Bez mandatów, bez awarii
Właścicielem ciemnej Jetty jest pan Andrzej Czapla z Puław. Prawo jazdy ma od 1961 r. i jak zaznacza, nigdy nie dostał ani jednego mandatu. W życiu, nie licząc motocykla, jeździł Trabantem, Fiatem 125p i właśnie Volkswagenem Jettą.
– Trabanta kupiłem za 66 000 zł, po 6 latach sprzedałem za 82 000, takie to były czasy. A Jettę mam od 1993 r. Popatrzyłem na nią i od razu wiedziałem, że biorę.
Intuicja nie zawiodła pana Andrzeja, a wybór okazał się szczęśliwy zarówno dla niego, jak i dla... samochodu. Krótko po tym jak Jetta trafiła do Polski, Holandię nawiedziła poważna powódź, która potopiła wiele pojazdów.
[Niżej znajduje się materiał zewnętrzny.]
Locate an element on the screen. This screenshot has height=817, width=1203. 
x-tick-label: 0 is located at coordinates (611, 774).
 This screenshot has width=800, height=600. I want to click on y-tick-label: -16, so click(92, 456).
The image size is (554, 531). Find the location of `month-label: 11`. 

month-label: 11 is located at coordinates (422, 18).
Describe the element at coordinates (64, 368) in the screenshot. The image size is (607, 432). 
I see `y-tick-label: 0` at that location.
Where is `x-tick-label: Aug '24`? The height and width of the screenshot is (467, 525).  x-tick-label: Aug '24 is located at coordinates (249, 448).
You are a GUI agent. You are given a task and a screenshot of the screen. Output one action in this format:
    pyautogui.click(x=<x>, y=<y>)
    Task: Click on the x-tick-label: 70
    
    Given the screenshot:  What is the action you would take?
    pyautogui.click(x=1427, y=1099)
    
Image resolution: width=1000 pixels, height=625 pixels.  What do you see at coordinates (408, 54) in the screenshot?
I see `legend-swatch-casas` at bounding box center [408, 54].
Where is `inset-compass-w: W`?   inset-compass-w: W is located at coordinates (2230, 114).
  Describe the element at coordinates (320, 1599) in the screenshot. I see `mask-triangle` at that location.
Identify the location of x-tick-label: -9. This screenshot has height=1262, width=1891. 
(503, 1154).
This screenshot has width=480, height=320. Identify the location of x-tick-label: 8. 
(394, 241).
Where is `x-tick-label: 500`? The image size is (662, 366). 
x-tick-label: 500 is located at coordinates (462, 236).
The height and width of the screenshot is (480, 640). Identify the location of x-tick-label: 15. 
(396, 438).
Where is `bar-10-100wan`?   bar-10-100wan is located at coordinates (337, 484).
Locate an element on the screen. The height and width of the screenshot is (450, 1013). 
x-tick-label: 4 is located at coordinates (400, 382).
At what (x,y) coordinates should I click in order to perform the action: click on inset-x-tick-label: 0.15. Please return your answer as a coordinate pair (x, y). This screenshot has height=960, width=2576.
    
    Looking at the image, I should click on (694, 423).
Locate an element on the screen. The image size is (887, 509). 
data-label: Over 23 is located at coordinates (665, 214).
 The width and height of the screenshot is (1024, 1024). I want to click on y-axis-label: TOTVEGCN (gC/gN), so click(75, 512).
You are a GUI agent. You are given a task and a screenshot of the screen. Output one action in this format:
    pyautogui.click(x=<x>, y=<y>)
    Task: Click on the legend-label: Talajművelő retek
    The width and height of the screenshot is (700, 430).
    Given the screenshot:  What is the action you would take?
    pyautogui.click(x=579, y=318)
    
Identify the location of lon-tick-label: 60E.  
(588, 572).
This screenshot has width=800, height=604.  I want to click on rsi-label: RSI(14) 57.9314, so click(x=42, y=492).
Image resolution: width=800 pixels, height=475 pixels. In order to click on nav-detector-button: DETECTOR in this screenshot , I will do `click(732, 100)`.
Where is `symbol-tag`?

Z perspektywy kilkudziesięciu lat pan Andrzej wie, że dobrze zrobił kupując właśnie Jettę. Nie narzeka na nią, bo ta nie daje mu powodów. Zawsze odpala, nigdy się nie psuje, a nawet gdyby, to nie ma problemu z częściami.
– Raz tylko nawalił mi alternator i raz pękł pasek, ale obyło się bez szkód. To był naprawdę dobry wybór – mówi.
Nigdy bym go nie wymienił
Choć dieslowski silnik 1.6 może wydawać się niemrawy, to na autostradzie, bez ociągania osiągnie swą prędkość maksymalną czyli 150 km/h. W codziennej eksploatacji pali średnio 4,8-5,1 l, więc jest tani. Właściciel mówi, że jedynym czego czasem w Jettcie brakuje, jest piąty bieg. Brak „piątki” to niedostateczny powód, by rozglądać się za następcą. Gdyby jednak pan Andrzej zmienił zdanie, chętni znaleźliby się raz dwa.
– Zaczepił mnie raz kierowca autobusu miejskiego. Pytał o cenę, ale ja nigdy bym go nie wymienił. Zresztą zaklepał go już wnuk – mówi pan Andrzej.